---------- Extracted records ----------
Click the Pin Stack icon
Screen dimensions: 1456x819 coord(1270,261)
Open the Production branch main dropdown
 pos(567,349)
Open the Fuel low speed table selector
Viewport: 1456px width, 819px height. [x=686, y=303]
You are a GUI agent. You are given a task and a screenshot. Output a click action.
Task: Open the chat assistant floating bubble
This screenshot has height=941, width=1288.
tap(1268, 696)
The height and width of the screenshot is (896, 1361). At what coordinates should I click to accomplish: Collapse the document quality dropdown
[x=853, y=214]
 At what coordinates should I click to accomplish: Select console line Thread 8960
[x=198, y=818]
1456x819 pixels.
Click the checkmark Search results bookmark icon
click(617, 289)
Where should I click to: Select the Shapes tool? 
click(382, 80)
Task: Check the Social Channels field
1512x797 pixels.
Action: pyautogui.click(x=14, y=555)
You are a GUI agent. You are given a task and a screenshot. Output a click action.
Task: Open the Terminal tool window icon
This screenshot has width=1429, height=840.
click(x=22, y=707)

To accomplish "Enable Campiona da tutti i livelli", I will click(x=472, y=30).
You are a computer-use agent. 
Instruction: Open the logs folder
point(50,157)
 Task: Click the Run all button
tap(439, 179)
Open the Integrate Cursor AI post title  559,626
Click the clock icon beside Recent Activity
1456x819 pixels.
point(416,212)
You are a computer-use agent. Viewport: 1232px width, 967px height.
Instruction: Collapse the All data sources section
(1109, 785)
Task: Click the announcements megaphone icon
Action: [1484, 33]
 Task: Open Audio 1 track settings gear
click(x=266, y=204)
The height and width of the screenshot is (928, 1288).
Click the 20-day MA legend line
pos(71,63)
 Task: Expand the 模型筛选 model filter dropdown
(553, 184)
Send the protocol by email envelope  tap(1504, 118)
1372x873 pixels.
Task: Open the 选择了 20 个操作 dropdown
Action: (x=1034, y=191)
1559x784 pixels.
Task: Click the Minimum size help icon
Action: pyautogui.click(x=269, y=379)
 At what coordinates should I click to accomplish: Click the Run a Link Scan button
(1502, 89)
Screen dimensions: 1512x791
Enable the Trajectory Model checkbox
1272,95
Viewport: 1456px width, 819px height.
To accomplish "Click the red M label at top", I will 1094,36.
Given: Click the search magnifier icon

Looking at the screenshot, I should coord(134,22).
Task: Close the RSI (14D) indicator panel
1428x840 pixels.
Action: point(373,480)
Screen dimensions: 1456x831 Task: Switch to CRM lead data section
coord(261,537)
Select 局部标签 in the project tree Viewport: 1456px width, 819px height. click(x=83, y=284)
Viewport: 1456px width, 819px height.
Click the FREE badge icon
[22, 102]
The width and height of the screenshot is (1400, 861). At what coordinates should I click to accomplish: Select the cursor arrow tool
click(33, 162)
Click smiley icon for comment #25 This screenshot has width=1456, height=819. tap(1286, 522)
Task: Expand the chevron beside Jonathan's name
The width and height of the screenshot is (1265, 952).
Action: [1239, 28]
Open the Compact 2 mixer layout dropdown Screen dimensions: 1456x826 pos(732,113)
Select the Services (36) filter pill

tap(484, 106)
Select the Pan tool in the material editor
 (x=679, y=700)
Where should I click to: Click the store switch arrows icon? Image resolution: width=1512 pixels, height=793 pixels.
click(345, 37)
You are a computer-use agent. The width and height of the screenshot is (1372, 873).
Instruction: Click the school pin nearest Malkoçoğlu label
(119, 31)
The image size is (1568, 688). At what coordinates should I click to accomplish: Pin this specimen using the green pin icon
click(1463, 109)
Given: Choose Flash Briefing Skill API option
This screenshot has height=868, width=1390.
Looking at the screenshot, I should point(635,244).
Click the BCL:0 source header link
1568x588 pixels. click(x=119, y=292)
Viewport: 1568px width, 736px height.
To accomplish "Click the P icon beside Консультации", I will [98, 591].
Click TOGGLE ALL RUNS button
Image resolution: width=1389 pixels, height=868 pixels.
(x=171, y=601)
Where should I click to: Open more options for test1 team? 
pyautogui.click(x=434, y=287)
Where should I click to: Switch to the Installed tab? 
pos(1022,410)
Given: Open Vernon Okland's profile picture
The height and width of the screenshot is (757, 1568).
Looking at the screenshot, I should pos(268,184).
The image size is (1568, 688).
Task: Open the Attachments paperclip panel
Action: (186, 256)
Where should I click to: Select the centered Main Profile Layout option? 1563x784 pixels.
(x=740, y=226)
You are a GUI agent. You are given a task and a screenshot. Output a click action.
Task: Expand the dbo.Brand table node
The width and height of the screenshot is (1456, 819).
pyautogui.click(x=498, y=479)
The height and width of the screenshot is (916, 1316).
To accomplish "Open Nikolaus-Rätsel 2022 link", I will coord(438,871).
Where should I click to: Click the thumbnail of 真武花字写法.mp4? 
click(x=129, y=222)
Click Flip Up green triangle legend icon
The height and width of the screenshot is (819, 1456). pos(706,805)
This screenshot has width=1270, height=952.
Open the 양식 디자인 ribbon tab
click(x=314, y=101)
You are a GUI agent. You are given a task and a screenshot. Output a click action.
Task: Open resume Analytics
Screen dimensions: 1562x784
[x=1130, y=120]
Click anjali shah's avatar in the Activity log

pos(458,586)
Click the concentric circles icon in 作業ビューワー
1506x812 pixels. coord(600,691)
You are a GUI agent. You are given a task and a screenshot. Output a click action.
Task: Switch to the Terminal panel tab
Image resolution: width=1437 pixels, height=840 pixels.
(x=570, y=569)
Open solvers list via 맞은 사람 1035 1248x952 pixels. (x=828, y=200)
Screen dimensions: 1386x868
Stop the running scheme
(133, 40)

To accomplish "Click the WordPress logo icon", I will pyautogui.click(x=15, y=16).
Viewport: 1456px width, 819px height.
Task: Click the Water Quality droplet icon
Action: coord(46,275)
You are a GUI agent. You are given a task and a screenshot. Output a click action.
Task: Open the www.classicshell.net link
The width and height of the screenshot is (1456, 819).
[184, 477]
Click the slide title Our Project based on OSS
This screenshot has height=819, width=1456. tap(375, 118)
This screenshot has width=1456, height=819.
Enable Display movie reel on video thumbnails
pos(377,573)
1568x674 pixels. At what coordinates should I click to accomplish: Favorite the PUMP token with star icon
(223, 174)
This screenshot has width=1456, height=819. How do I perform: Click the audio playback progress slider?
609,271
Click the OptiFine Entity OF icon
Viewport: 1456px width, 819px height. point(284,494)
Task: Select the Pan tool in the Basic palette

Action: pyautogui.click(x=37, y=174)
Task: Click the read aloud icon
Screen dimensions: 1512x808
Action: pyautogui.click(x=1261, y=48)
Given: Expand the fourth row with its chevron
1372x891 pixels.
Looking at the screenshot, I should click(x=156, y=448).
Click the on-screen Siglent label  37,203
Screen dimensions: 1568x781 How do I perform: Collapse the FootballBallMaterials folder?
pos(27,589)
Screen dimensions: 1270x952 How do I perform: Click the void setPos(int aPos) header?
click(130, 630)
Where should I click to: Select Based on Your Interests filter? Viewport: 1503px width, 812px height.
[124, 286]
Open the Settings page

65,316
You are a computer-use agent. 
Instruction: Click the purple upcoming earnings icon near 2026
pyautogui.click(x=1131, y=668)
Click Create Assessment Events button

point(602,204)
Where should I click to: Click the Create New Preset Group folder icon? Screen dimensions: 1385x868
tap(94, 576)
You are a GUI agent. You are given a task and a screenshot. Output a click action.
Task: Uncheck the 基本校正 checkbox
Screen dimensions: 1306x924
----------
**Task directions**
The full set of entries has to be duplicated precisely.

**Exercise answer**
Click the Pin Stack icon
Screen dimensions: 1456x819 coord(1270,261)
Open the Production branch main dropdown
 pos(567,349)
Open the Fuel low speed table selector
Viewport: 1456px width, 819px height. [x=686, y=303]
You are a GUI agent. You are given a task and a screenshot. Output a click action.
Task: Open the chat assistant floating bubble
This screenshot has height=941, width=1288.
tap(1268, 696)
The height and width of the screenshot is (896, 1361). At what coordinates should I click to accomplish: Collapse the document quality dropdown
[x=853, y=214]
 At what coordinates should I click to accomplish: Select console line Thread 8960
[x=198, y=818]
1456x819 pixels.
Click the checkmark Search results bookmark icon
click(617, 289)
Where should I click to: Select the Shapes tool? 
click(382, 80)
Task: Check the Social Channels field
1512x797 pixels.
Action: pyautogui.click(x=14, y=555)
You are a GUI agent. You are given a task and a screenshot. Output a click action.
Task: Open the Terminal tool window icon
This screenshot has width=1429, height=840.
click(x=22, y=707)

To accomplish "Enable Campiona da tutti i livelli", I will click(x=472, y=30).
You are a computer-use agent. 
Instruction: Open the logs folder
point(50,157)
 Task: Click the Run all button
tap(439, 179)
Open the Integrate Cursor AI post title  559,626
Click the clock icon beside Recent Activity
1456x819 pixels.
point(416,212)
You are a computer-use agent. Viewport: 1232px width, 967px height.
Instruction: Collapse the All data sources section
(1109, 785)
Task: Click the announcements megaphone icon
Action: [1484, 33]
 Task: Open Audio 1 track settings gear
click(x=266, y=204)
The height and width of the screenshot is (928, 1288).
Click the 20-day MA legend line
pos(71,63)
 Task: Expand the 模型筛选 model filter dropdown
(553, 184)
Send the protocol by email envelope  tap(1504, 118)
1372x873 pixels.
Task: Open the 选择了 20 个操作 dropdown
Action: (x=1034, y=191)
1559x784 pixels.
Task: Click the Minimum size help icon
Action: pyautogui.click(x=269, y=379)
 At what coordinates should I click to accomplish: Click the Run a Link Scan button
(1502, 89)
Screen dimensions: 1512x791
Enable the Trajectory Model checkbox
1272,95
Viewport: 1456px width, 819px height.
To accomplish "Click the red M label at top", I will 1094,36.
Given: Click the search magnifier icon

Looking at the screenshot, I should coord(134,22).
Task: Close the RSI (14D) indicator panel
1428x840 pixels.
Action: point(373,480)
Screen dimensions: 1456x831 Task: Switch to CRM lead data section
coord(261,537)
Select 局部标签 in the project tree Viewport: 1456px width, 819px height. click(x=83, y=284)
Viewport: 1456px width, 819px height.
Click the FREE badge icon
[22, 102]
The width and height of the screenshot is (1400, 861). At what coordinates should I click to accomplish: Select the cursor arrow tool
click(33, 162)
Click smiley icon for comment #25 This screenshot has width=1456, height=819. tap(1286, 522)
Task: Expand the chevron beside Jonathan's name
The width and height of the screenshot is (1265, 952).
Action: [1239, 28]
Open the Compact 2 mixer layout dropdown Screen dimensions: 1456x826 pos(732,113)
Select the Services (36) filter pill

tap(484, 106)
Select the Pan tool in the material editor
 (x=679, y=700)
Where should I click to: Click the store switch arrows icon? Image resolution: width=1512 pixels, height=793 pixels.
click(345, 37)
You are a computer-use agent. The width and height of the screenshot is (1372, 873).
Instruction: Click the school pin nearest Malkoçoğlu label
(119, 31)
The image size is (1568, 688). At what coordinates should I click to accomplish: Pin this specimen using the green pin icon
click(1463, 109)
Given: Choose Flash Briefing Skill API option
This screenshot has height=868, width=1390.
Looking at the screenshot, I should point(635,244).
Click the BCL:0 source header link
1568x588 pixels. click(x=119, y=292)
Viewport: 1568px width, 736px height.
To accomplish "Click the P icon beside Консультации", I will [98, 591].
Click TOGGLE ALL RUNS button
Image resolution: width=1389 pixels, height=868 pixels.
(x=171, y=601)
Where should I click to: Open more options for test1 team? 
pyautogui.click(x=434, y=287)
Where should I click to: Switch to the Installed tab? 
pos(1022,410)
Given: Open Vernon Okland's profile picture
The height and width of the screenshot is (757, 1568).
Looking at the screenshot, I should pos(268,184).
The image size is (1568, 688).
Task: Open the Attachments paperclip panel
Action: (186, 256)
Where should I click to: Select the centered Main Profile Layout option? 1563x784 pixels.
(x=740, y=226)
You are a GUI agent. You are given a task and a screenshot. Output a click action.
Task: Expand the dbo.Brand table node
The width and height of the screenshot is (1456, 819).
pyautogui.click(x=498, y=479)
The height and width of the screenshot is (916, 1316).
To accomplish "Open Nikolaus-Rätsel 2022 link", I will coord(438,871).
Where should I click to: Click the thumbnail of 真武花字写法.mp4? 
click(x=129, y=222)
Click Flip Up green triangle legend icon
The height and width of the screenshot is (819, 1456). pos(706,805)
This screenshot has width=1270, height=952.
Open the 양식 디자인 ribbon tab
click(x=314, y=101)
You are a GUI agent. You are given a task and a screenshot. Output a click action.
Task: Open resume Analytics
Screen dimensions: 1562x784
[x=1130, y=120]
Click anjali shah's avatar in the Activity log

pos(458,586)
Click the concentric circles icon in 作業ビューワー
1506x812 pixels. coord(600,691)
You are a GUI agent. You are given a task and a screenshot. Output a click action.
Task: Switch to the Terminal panel tab
Image resolution: width=1437 pixels, height=840 pixels.
(x=570, y=569)
Open solvers list via 맞은 사람 1035 1248x952 pixels. (x=828, y=200)
Screen dimensions: 1386x868
Stop the running scheme
(133, 40)

To accomplish "Click the WordPress logo icon", I will pyautogui.click(x=15, y=16).
Viewport: 1456px width, 819px height.
Task: Click the Water Quality droplet icon
Action: coord(46,275)
You are a GUI agent. You are given a task and a screenshot. Output a click action.
Task: Open the www.classicshell.net link
The width and height of the screenshot is (1456, 819).
[184, 477]
Click the slide title Our Project based on OSS
This screenshot has height=819, width=1456. tap(375, 118)
This screenshot has width=1456, height=819.
Enable Display movie reel on video thumbnails
pos(377,573)
1568x674 pixels. At what coordinates should I click to accomplish: Favorite the PUMP token with star icon
(223, 174)
This screenshot has width=1456, height=819. How do I perform: Click the audio playback progress slider?
609,271
Click the OptiFine Entity OF icon
Viewport: 1456px width, 819px height. point(284,494)
Task: Select the Pan tool in the Basic palette

Action: pyautogui.click(x=37, y=174)
Task: Click the read aloud icon
Screen dimensions: 1512x808
Action: pyautogui.click(x=1261, y=48)
Given: Expand the fourth row with its chevron
1372x891 pixels.
Looking at the screenshot, I should click(x=156, y=448).
Click the on-screen Siglent label  37,203
Screen dimensions: 1568x781 How do I perform: Collapse the FootballBallMaterials folder?
pos(27,589)
Screen dimensions: 1270x952 How do I perform: Click the void setPos(int aPos) header?
click(130, 630)
Where should I click to: Select Based on Your Interests filter? Viewport: 1503px width, 812px height.
[124, 286]
Open the Settings page

65,316
You are a computer-use agent. 
Instruction: Click the purple upcoming earnings icon near 2026
pyautogui.click(x=1131, y=668)
Click Create Assessment Events button

point(602,204)
Where should I click to: Click the Create New Preset Group folder icon? Screen dimensions: 1385x868
tap(94, 576)
You are a GUI agent. You are given a task and a screenshot. Output a click action.
Task: Uncheck the 基本校正 checkbox
Screen dimensions: 1306x924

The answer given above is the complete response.